2.3 Example protocol for luciferin reporter assays
a) Prepare a 100 mM Luciferin stock solution in sterile water. Use immediately, or make single use aliquots, and store at -20°C, avoid freeze-thaw cycles, avoid exposure to the light.
b) Prepare a 1 mM working solution of D-Luciferin with 3 mM ATP, 1 mM DTT and 15 mM MgSO4 in 25 mM tricine buffer pH 7.8.
c) Pipette 5-10 μLof cell lysate into a microplate. Use lysis reagent or buffer without lysate as a blank.
d) Prime luminometer with luciferin working solution according to manufacturer’s instructions.
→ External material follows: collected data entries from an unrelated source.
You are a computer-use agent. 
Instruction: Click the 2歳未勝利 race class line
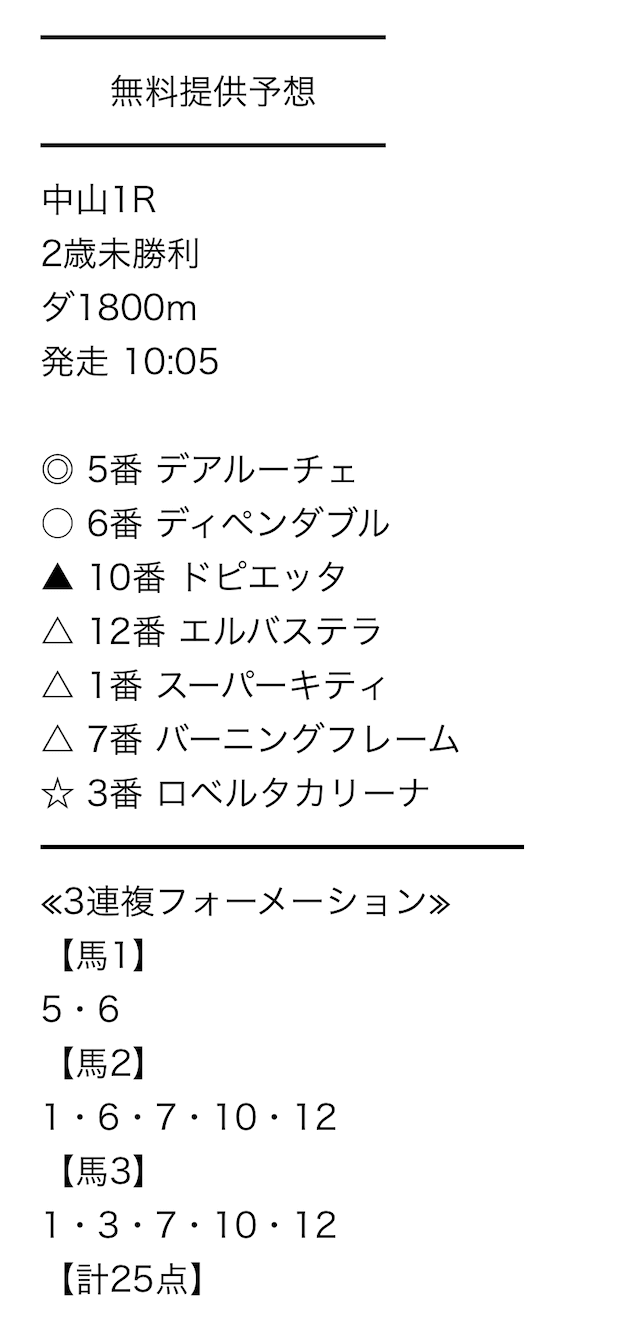click(121, 255)
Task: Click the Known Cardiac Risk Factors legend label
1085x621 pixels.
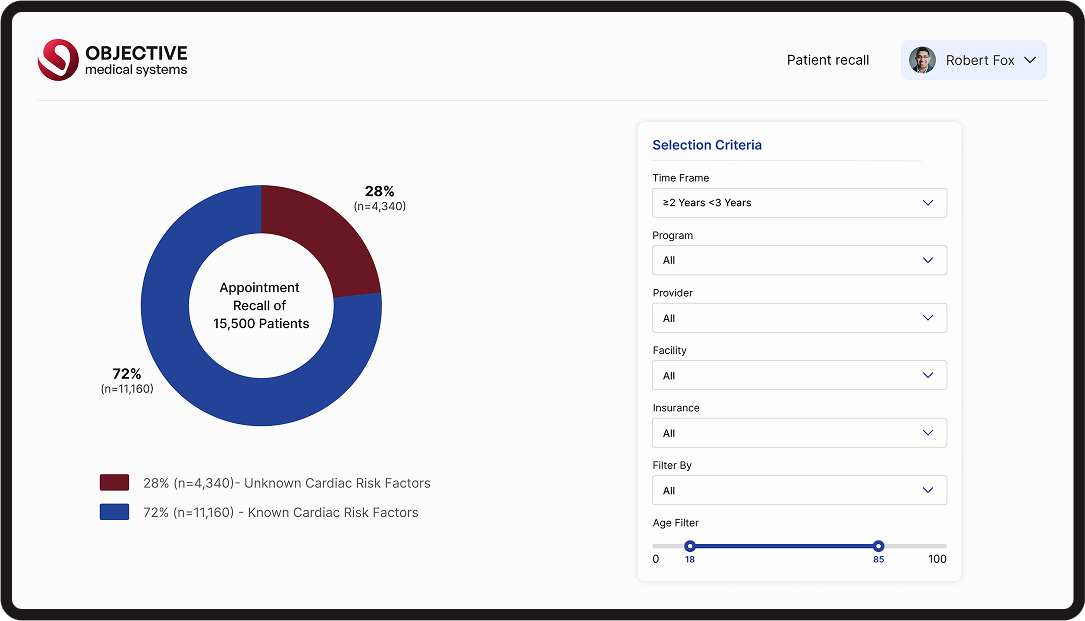Action: click(x=280, y=512)
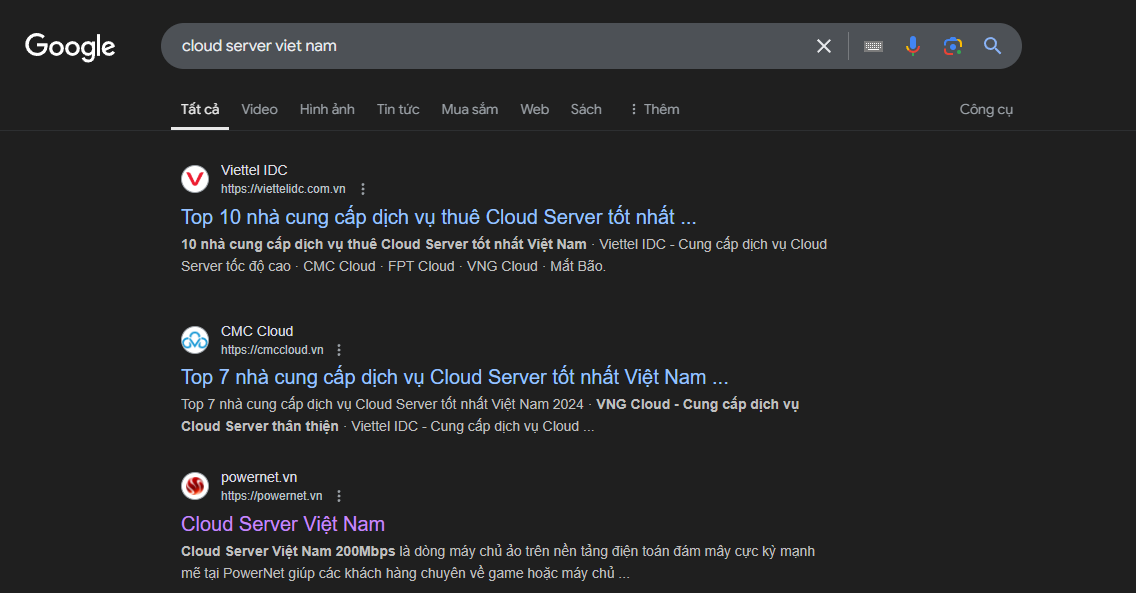The height and width of the screenshot is (593, 1136).
Task: Click the CMC Cloud favicon
Action: coord(195,340)
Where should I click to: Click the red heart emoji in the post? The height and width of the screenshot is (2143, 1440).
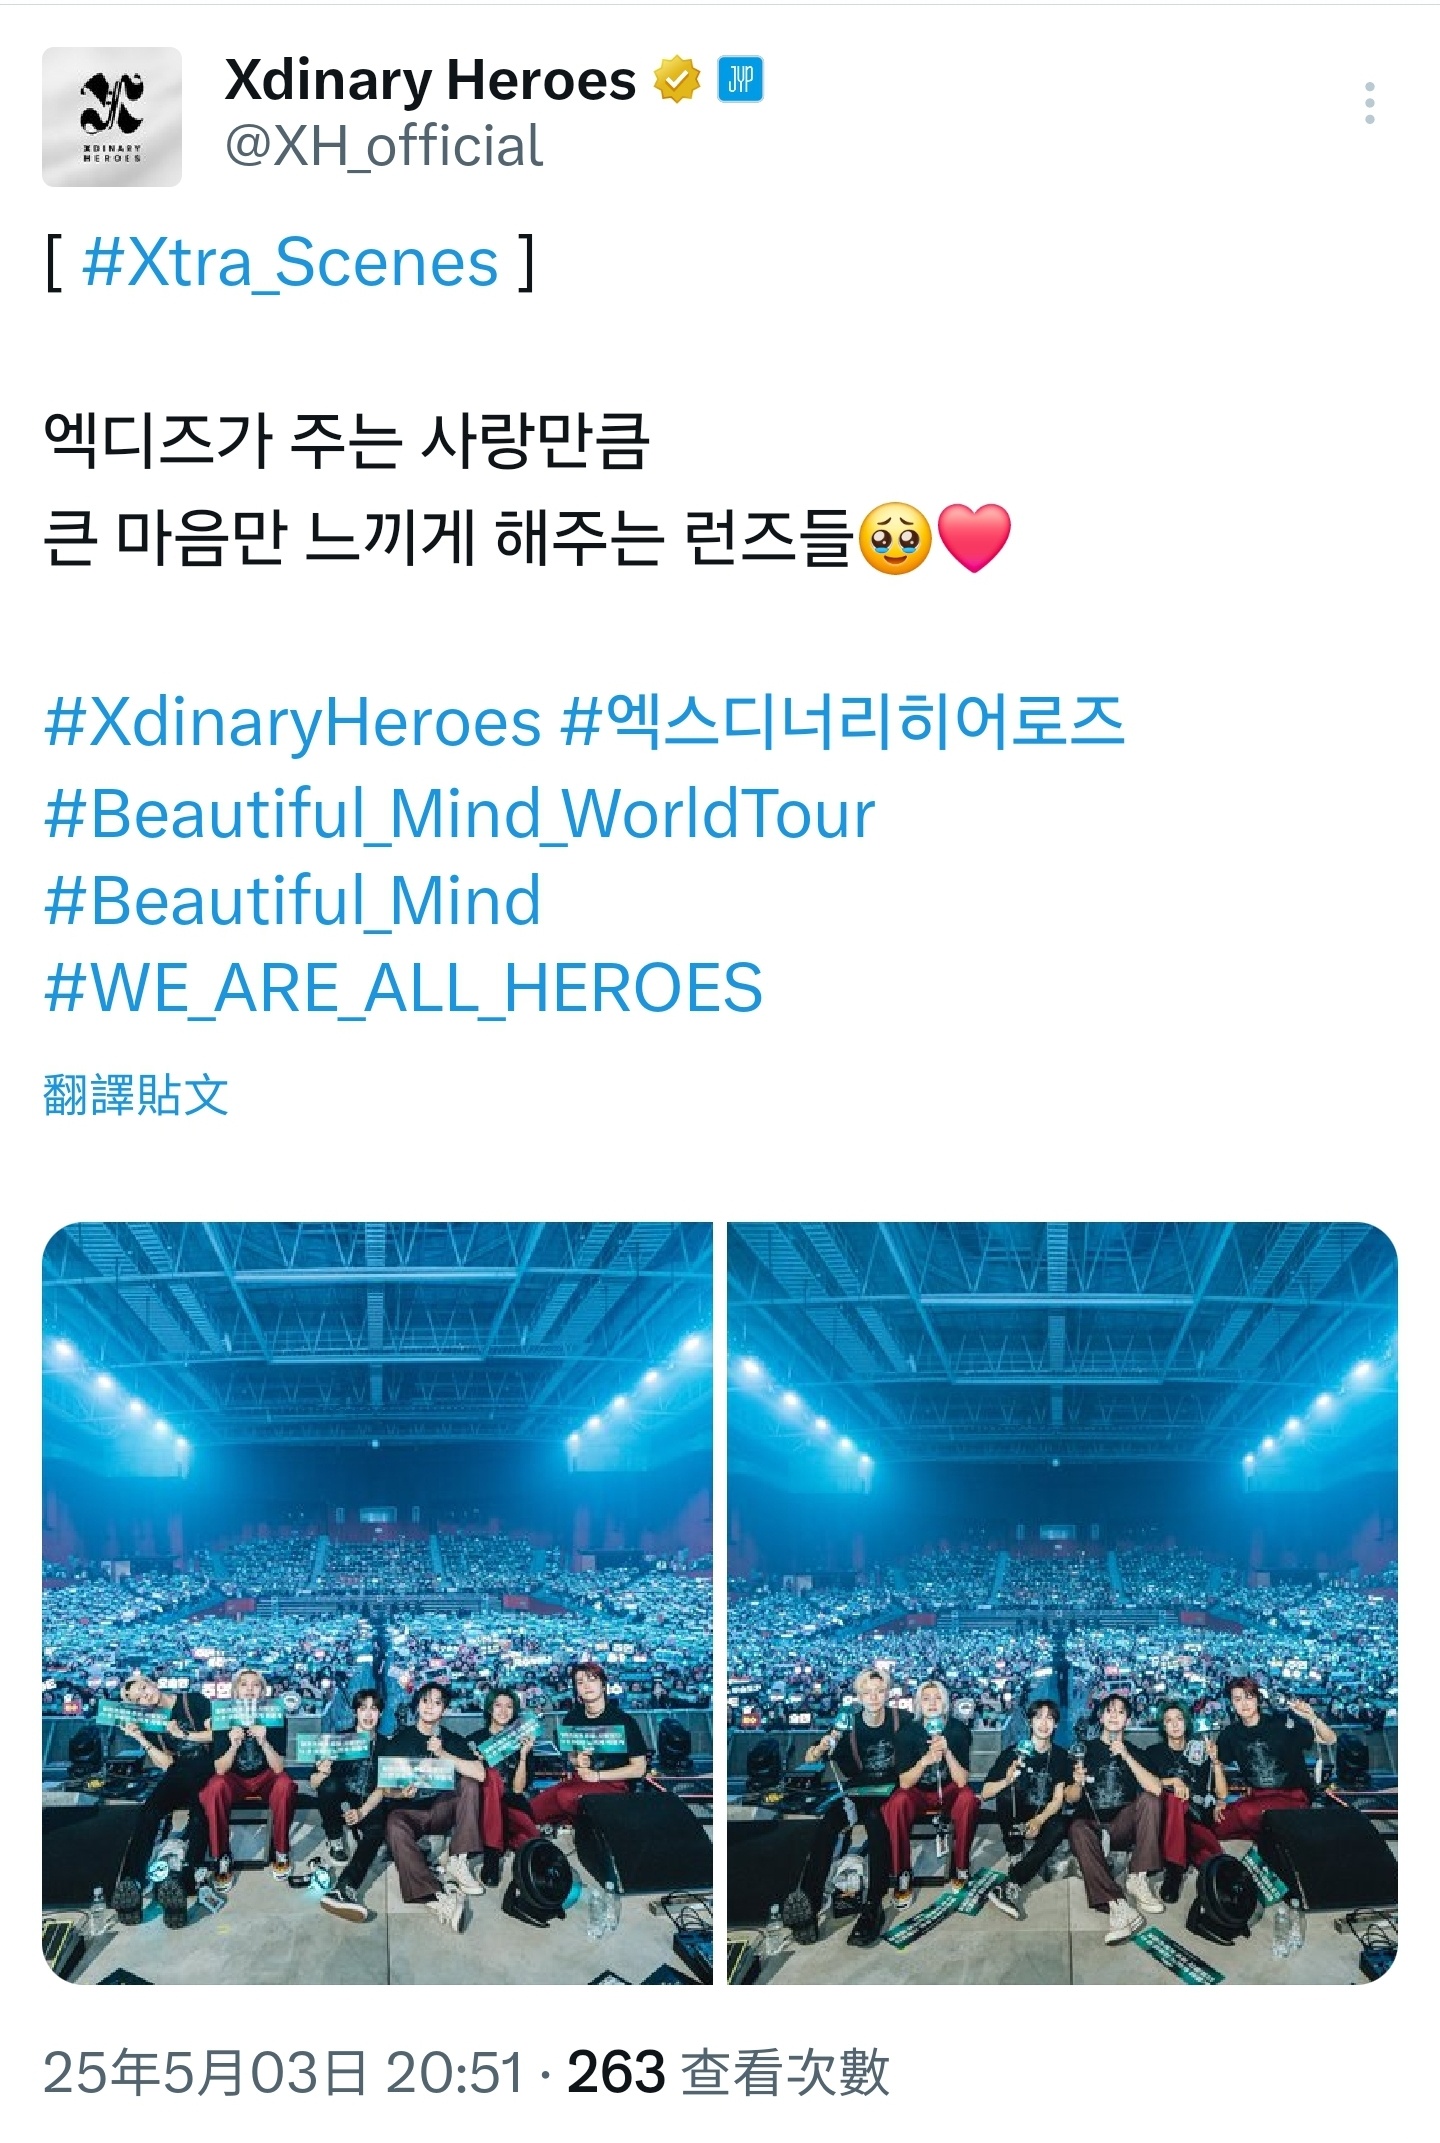click(x=974, y=538)
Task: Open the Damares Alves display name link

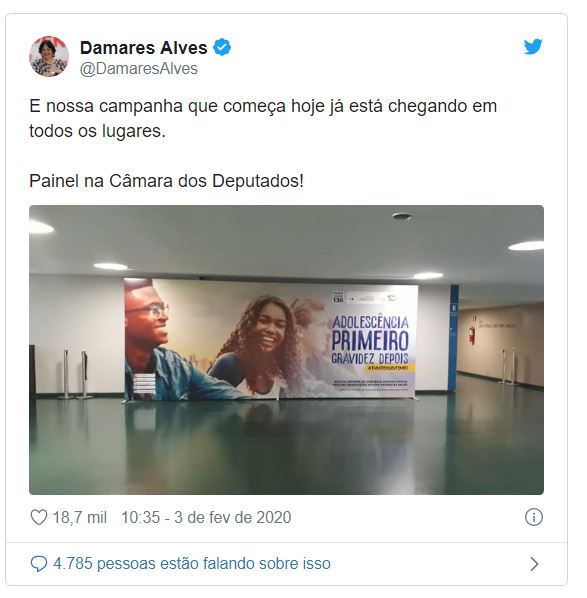Action: pos(143,48)

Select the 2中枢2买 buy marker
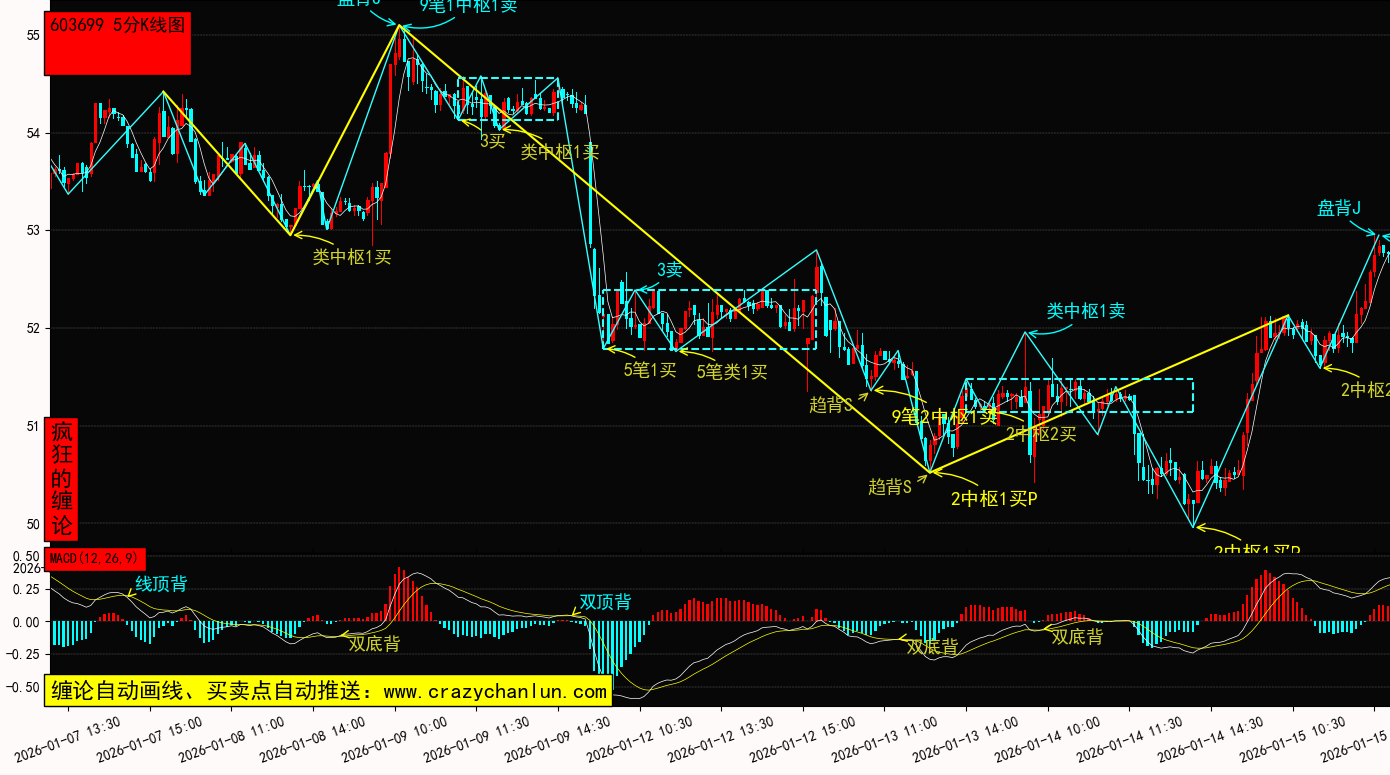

e) Inject 200 μL of luciferin working solution with no delay and a 10 second integration time. In Vivo:Bioluminescence imaging (BLI) using firefly luciferase (Fluc) as a reporter gene and D-luciferin as a substrate is currently the most widely used technique. The total signal intensity is plotted against the time after D-luciferin injection to generate a time-intensity curve. In addition to the peak signal, the signal at fixed time points (5, 10, 15, and 20 minutes) after D-luciferin injection is determined as a surrogate for the peak signal. The signal in a given time-intensity curve is normalized to the peak signal in the curve to represent the temporal pattern of change after D-luciferin injection^[3].
Inject 10 μL of D-luciferin (intraperitoneally or intravenously) per gram of body weight stock solution: a standard 150 mg/kg injection is typically about 200 μL for a 20 g mouse.
Thaw D-luciferin (potassium or sodium salt) at room temperature and dissolve in dPBS (without calcium or magnesium) to a final concentration of 15 mg/mL. Wet the 0.22 μM filter with 5-10 mL of sterile H₂O and discard the water. Sterilize the D-luciferin solution through the prepared 0.22 μM syringe filter.
Injection into the body for 10-20 min (wait for the light signal to reach the strongest stable plateau period) before imaging analysis.
Note: It is recommended to establish a luciferase kinetic curve for each animal model to determine the time of maximum signal detection and signal plateau period. After luciferin injection into the mouse, it can diffuse throughout the mouse body in about 1 min.
For intraperitoneal injection, the diffusion is slower, the onset of luminescence is slower, and the duration of luminescence is longer.
For tail vein injection of luciferin, the diffusion is faster, the onset of luminescence is faster, but the duration of luminescence is shorter.